▶ [Text]
-- -- --
But it just like it was very inefficient, right? Like it was a lot of me sending like cold DMs and like awkward Twitter messages and LinkedIn messages and stuff and like chatting to people during Zoom webinars and sending cold emails and stuff. And I was just like, "I'm an ops person. I don't don't like this inefficiency. And this should be easier and not everyone is going to do that and put themselves out there in that way and they shouldn't necessarily have to." And so I wanted to create Opsy to remove that step for people and to like bring all of these great people together to have that space where you could just, you know, ask, "Hey, has anyone done this before?" I think I just kept running into scenarios where I would do like monthly, you know,or quarterly check-ins with friends and they would tell me really proudly about a project they were working on. And I would be like, "It sounds like you killed it. That is so great, but also I did the same thing a year and a half ago, and I wish I had known you were working on that because I would have like given you all my docs. You know, like you could have had a starting point. I could have like helped you and made that easier." And so I think those were the two things I was really trying to solve for. And, luckily, other people seemed to want that too. It definitely took off a little more. I mean, I was definitely hoping for the response that I got. Luckily, yeah, people were into it.

And so the podcast really came less out of desire to have a podcast and more out of the fact that I have always wished... I think because I come from more of a design and development background originally, I was very used to sharing my work, right? Like there's a lot of, I mean, the nature of development is that you put your codein repos, you know, that your team can see and you work on it together and like you blog, you do talks at conferences. And there's just like not that same level of like show your work in the ops community. And I just like, partly because the nature of our work can be really specific, and I think partly because we're behind the scenes people. And so it's like pulling teeth to get an ops person to like do a write-up about something really cool that they did. And so I was like, "Okay but I think I can get them on a podcast and then I can just interview them and learn that way, right?" And not ask them to have to write a blog post or prepare anything. I can just interview them. And then, selfishly, it's just a really fun way to meet new people and to have an excuse to be nosy and ask them all the things I want to ask them about areas of ops that I had never heard of before, don't really know anything about because those are just conversations that I love to have. And so yeah, I think that's how it started. It started there, and now we're here.

Kelli What do you love most about Opsy? Why, when you know, lay in bed at night and you think, "I'm so glad I have this community that I created", what is it that comes to mind first for you?

Caro 41:44 I think it just is having people that you can turn to to ask questions. I think everyone... like the power of community is so important and whether... I think it doesn't have to be Opsy, but I'm like, everyone deserves a community of people that they can turn to, whether that's Tech Ladies, whether that's Opsy, whether that's... you know, we've been partnered with some really great communities like Operations Nation and the BizOps Network and stuff. Because I'm not... I'm like community over competition, you know, and Iwant everyone to be able to find their space on the internet and their like little crew of people who are going to cheer them on and help them be successful. I get that not everyone can have a Kelli, but everyone should have a Kelli, right? The next best thing is a community of people who are going to cheer you on and make you brag about yourself and also say, "Hey, I get it. That sucks when you're facing stuff at work that sucks."
-- -- --
▶ [Given data]

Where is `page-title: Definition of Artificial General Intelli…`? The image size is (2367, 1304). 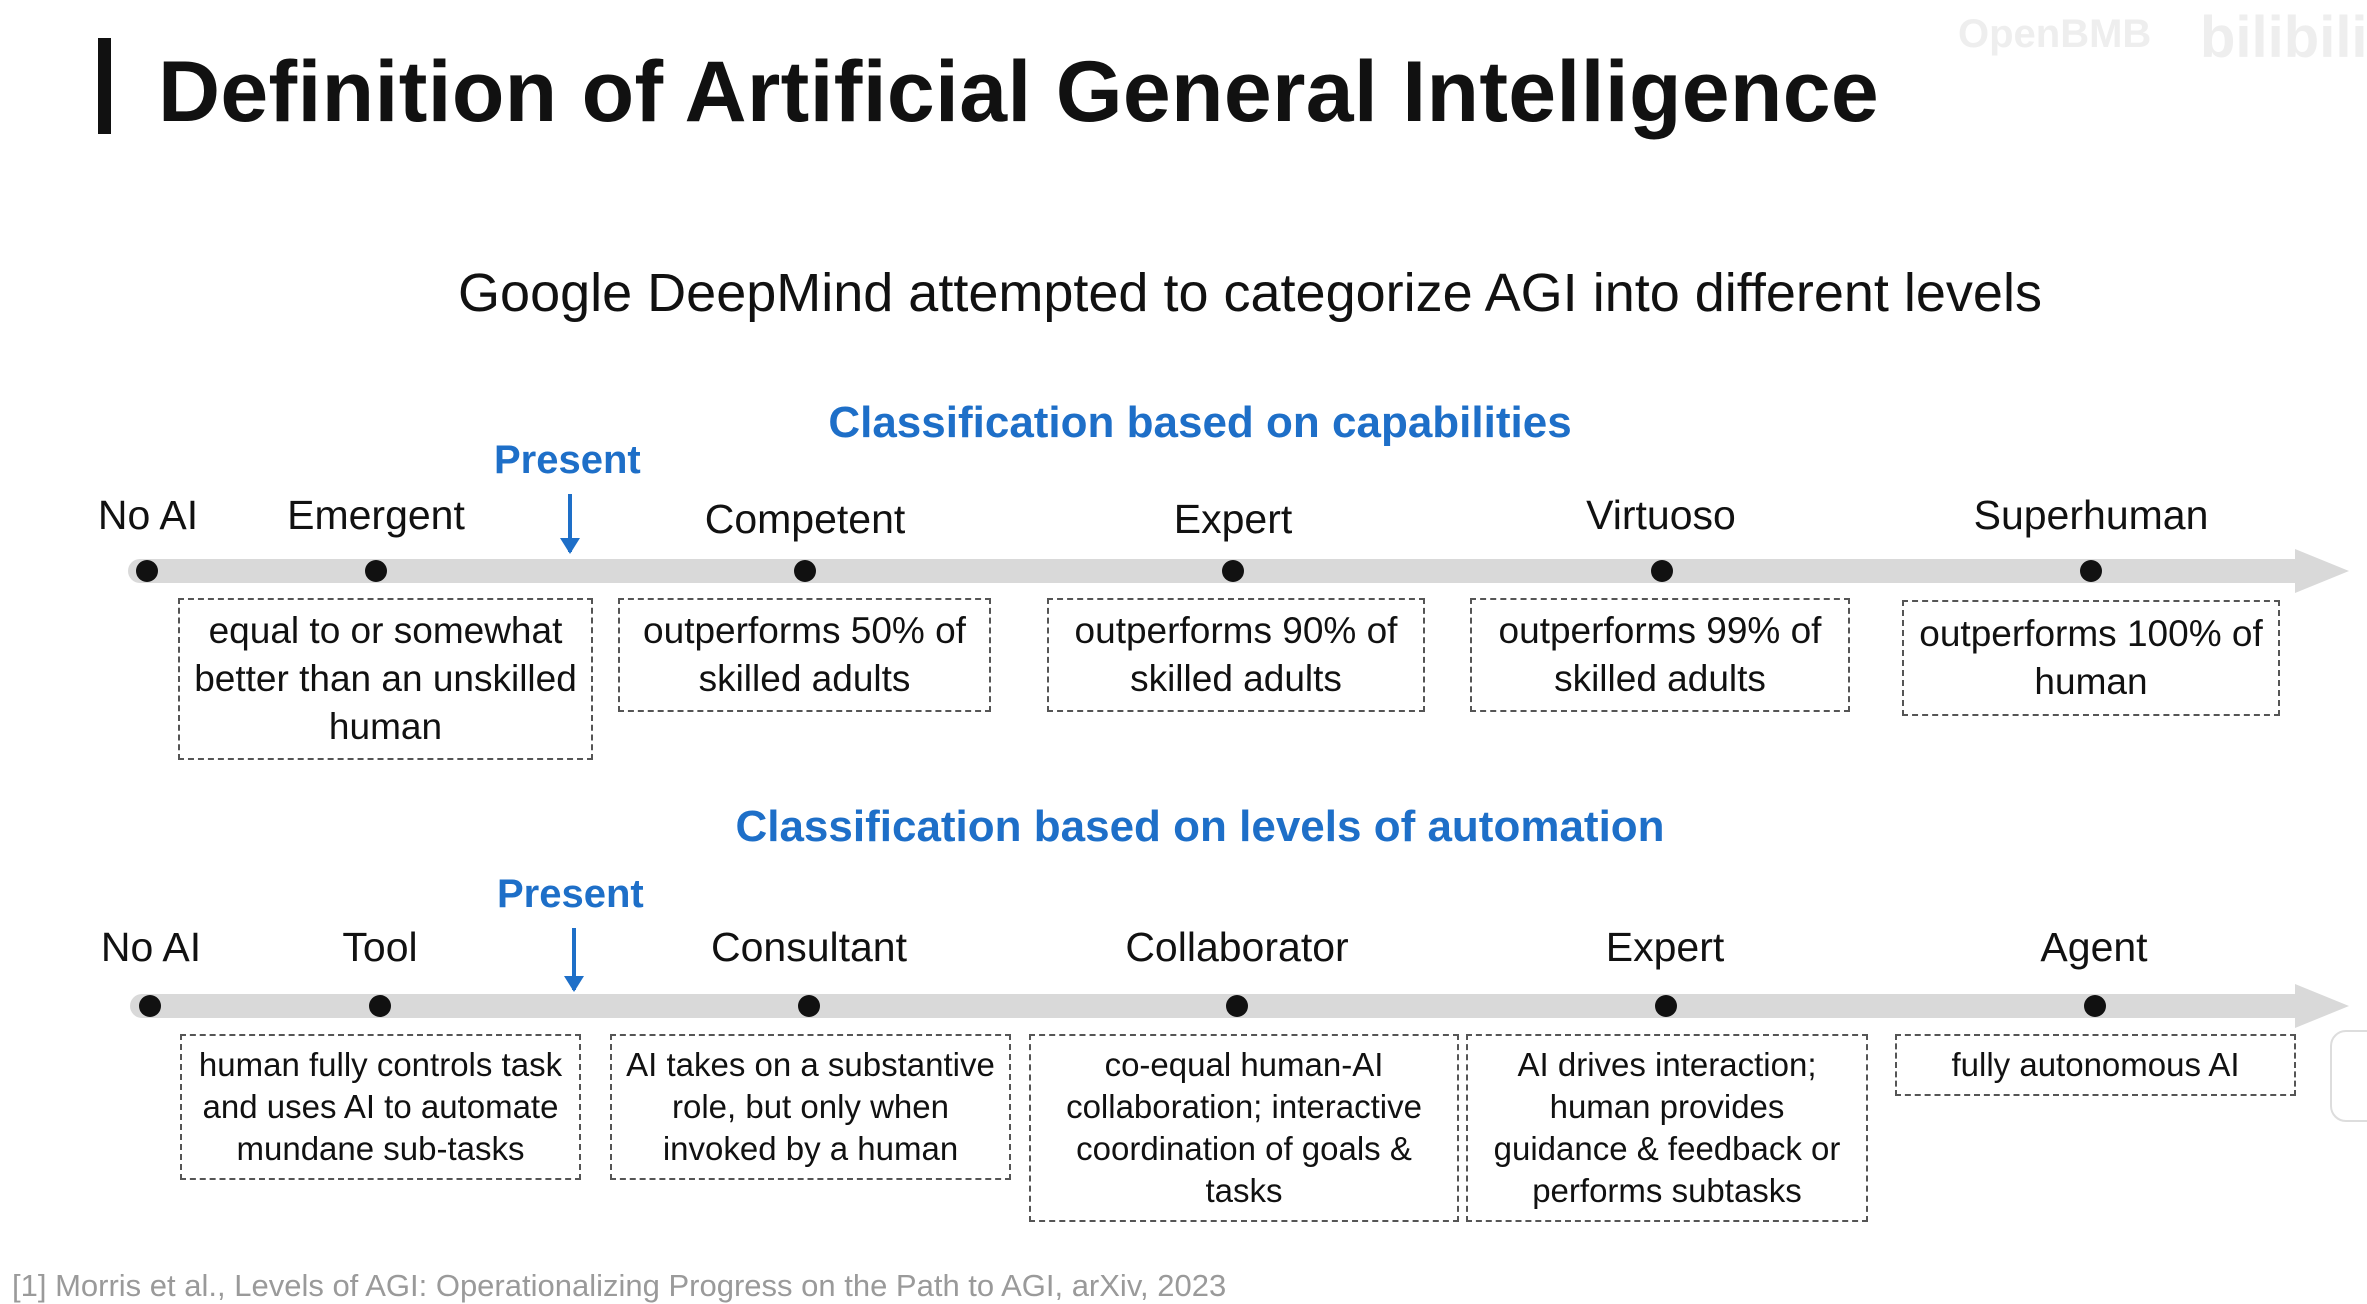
-- -- --
▶ [Description of the task]
Reproduce word for word the passage of the Opsy interview that begins with the words containing "Kelli What do" and ends with "first for you?". The data plays no part in the work on this page.

▶ [Solution for this task]
Kelli What do you love most about Opsy? Why, when you know, lay in bed at night and you think, "I'm so glad I have this community that I created", what is it that comes to mind first for you?